(Saved data entries)
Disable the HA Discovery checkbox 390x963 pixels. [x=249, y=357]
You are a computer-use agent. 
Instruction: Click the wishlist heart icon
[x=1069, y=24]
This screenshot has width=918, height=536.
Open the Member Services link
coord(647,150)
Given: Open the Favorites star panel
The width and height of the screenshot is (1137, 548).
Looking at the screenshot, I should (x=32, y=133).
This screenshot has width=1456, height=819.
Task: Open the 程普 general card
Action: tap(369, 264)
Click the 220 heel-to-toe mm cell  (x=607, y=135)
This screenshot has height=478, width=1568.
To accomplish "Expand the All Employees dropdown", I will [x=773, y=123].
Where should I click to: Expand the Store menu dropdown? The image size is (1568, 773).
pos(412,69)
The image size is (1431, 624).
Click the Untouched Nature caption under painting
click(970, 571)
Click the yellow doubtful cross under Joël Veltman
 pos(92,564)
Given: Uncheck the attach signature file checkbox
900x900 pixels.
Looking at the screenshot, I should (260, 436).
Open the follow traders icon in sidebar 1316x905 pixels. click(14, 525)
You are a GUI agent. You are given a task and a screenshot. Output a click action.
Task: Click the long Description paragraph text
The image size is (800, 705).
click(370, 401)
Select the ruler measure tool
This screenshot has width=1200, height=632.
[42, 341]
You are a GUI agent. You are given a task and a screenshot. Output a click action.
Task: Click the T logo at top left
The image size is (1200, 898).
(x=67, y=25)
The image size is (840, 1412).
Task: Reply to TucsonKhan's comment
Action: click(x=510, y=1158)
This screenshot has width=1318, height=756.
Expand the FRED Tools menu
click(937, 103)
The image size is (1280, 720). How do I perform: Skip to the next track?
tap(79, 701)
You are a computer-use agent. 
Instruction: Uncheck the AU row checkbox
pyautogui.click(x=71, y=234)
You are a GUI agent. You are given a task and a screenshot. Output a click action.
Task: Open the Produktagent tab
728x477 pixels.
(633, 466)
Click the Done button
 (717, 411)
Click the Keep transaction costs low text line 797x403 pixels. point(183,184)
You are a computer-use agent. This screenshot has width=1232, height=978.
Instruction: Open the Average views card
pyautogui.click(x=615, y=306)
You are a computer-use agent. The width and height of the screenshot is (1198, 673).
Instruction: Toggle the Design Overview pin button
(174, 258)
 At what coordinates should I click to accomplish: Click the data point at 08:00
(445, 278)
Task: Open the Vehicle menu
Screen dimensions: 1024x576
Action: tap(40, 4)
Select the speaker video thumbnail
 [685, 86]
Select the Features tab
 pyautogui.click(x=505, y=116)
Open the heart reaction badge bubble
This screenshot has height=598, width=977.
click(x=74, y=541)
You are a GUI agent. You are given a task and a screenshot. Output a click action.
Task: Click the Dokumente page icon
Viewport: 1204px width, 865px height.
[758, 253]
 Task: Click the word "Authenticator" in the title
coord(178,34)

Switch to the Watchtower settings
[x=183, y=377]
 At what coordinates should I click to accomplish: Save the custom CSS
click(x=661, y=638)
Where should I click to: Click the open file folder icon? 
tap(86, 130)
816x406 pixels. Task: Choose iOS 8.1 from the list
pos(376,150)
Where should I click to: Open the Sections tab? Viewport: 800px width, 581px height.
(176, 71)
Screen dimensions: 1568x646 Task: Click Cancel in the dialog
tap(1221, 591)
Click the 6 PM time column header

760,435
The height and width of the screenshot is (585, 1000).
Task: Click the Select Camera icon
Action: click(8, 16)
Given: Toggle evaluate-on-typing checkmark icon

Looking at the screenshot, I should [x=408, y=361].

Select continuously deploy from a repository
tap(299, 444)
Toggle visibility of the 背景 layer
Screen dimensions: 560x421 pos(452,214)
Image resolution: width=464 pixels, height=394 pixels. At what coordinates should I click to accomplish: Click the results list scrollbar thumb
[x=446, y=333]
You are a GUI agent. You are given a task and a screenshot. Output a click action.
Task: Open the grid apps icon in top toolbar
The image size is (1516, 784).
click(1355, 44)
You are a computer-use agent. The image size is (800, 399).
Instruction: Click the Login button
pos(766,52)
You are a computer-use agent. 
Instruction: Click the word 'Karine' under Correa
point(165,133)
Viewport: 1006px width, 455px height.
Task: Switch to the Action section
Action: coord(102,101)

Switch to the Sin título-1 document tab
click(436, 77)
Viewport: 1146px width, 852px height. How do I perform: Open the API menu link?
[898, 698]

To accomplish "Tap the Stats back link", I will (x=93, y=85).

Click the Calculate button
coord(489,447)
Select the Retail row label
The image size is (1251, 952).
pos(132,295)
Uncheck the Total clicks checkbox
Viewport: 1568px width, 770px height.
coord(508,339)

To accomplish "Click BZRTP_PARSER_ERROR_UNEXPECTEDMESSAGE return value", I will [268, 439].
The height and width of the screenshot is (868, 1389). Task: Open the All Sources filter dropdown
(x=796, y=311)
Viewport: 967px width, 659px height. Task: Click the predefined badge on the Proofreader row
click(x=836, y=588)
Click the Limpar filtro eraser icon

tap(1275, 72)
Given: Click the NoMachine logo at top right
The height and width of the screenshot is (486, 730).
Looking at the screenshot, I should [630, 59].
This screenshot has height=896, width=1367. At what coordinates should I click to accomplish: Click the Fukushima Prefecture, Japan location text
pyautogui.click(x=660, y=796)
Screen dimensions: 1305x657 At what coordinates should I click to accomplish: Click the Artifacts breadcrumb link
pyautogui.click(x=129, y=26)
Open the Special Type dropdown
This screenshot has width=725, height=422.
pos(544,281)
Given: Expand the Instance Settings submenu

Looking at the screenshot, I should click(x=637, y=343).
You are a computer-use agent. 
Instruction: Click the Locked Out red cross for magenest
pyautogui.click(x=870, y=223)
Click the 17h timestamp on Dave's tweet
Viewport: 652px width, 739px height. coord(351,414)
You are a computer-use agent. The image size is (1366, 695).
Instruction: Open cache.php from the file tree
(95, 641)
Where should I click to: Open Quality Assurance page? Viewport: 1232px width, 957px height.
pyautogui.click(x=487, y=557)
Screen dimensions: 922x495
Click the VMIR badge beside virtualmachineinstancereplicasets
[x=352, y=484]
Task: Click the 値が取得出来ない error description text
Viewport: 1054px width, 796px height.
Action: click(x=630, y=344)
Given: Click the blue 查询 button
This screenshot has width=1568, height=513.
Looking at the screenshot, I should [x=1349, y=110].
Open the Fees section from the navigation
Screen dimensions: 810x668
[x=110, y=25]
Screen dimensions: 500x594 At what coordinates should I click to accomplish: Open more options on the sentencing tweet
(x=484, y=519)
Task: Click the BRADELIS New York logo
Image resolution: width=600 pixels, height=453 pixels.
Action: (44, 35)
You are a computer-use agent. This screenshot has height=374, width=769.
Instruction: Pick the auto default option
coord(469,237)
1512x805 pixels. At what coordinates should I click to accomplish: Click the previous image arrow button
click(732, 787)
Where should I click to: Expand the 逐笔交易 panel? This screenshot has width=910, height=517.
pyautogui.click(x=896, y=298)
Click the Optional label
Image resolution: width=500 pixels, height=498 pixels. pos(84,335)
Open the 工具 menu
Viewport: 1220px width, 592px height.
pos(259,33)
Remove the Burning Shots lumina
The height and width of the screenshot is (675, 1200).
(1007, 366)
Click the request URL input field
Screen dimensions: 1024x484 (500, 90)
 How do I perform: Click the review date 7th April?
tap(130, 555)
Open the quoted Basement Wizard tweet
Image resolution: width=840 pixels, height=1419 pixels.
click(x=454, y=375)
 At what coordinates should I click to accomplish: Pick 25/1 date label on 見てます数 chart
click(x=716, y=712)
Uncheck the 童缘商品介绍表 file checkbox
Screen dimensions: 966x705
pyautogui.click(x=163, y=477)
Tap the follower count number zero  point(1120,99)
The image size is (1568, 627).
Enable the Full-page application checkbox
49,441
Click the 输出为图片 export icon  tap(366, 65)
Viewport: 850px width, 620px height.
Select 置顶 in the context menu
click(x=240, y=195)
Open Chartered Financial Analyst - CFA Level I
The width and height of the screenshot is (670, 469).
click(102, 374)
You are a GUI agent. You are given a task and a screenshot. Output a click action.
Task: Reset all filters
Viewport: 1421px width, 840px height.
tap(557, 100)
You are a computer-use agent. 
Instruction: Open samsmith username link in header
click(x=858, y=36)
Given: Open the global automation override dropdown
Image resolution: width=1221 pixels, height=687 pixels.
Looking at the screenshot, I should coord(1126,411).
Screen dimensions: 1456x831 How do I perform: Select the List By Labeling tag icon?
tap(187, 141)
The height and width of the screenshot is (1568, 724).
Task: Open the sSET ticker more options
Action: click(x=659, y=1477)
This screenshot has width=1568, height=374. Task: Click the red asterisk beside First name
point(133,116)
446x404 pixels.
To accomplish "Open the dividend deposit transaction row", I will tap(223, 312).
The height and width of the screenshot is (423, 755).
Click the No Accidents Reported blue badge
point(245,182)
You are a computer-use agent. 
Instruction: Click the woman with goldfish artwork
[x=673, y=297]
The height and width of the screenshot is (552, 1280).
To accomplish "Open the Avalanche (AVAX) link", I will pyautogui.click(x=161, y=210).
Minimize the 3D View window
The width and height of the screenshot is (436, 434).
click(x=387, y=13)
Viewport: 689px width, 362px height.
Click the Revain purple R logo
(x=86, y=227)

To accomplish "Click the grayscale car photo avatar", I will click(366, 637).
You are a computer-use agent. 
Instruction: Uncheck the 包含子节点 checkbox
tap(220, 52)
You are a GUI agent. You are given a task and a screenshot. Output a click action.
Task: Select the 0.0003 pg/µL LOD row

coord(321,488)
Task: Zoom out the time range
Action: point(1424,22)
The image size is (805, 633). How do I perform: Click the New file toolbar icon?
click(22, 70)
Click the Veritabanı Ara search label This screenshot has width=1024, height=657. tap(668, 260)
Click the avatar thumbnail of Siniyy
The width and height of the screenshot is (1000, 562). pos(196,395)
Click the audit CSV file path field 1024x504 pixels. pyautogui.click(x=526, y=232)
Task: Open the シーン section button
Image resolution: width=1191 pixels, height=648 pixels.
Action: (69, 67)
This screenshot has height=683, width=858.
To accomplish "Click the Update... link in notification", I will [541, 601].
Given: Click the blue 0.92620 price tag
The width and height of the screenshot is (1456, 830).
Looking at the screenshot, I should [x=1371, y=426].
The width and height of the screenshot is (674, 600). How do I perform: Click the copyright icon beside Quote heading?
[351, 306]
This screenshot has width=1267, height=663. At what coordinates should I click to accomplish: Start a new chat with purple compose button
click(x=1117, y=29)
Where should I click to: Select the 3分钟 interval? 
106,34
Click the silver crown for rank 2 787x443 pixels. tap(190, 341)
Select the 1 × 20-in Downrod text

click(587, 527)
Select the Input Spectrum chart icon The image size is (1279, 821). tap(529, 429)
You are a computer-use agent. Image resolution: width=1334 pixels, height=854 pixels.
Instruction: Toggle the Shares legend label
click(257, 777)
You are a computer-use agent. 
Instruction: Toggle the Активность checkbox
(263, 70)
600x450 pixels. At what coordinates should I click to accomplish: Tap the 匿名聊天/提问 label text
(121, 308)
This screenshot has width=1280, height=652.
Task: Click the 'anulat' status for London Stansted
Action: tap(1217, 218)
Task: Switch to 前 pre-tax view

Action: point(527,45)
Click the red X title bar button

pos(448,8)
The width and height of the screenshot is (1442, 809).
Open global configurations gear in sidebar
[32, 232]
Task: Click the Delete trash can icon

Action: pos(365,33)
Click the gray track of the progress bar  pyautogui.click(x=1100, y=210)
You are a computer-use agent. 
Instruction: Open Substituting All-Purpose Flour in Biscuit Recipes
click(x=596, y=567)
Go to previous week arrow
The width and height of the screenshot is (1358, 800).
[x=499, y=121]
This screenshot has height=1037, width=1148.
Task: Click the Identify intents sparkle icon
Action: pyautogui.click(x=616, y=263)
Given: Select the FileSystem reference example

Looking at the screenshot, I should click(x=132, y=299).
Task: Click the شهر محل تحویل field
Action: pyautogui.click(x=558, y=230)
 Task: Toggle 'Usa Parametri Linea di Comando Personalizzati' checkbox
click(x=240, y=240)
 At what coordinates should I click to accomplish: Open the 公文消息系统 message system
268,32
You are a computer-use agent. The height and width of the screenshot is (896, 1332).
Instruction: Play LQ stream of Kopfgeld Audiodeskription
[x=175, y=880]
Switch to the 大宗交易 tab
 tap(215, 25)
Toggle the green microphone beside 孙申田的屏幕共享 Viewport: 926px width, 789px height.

# [TASK INSTRUCTIONS]
Beginning with the very first line of the records above, please retype each line through the one that has "Click the 220", and add nothing.

# [EXERCISE RESULT]
Disable the HA Discovery checkbox 390x963 pixels. [x=249, y=357]
You are a computer-use agent. 
Instruction: Click the wishlist heart icon
[x=1069, y=24]
This screenshot has width=918, height=536.
Open the Member Services link
coord(647,150)
Given: Open the Favorites star panel
The width and height of the screenshot is (1137, 548).
Looking at the screenshot, I should (x=32, y=133).
This screenshot has width=1456, height=819.
Task: Open the 程普 general card
Action: tap(369, 264)
Click the 220 heel-to-toe mm cell  (x=607, y=135)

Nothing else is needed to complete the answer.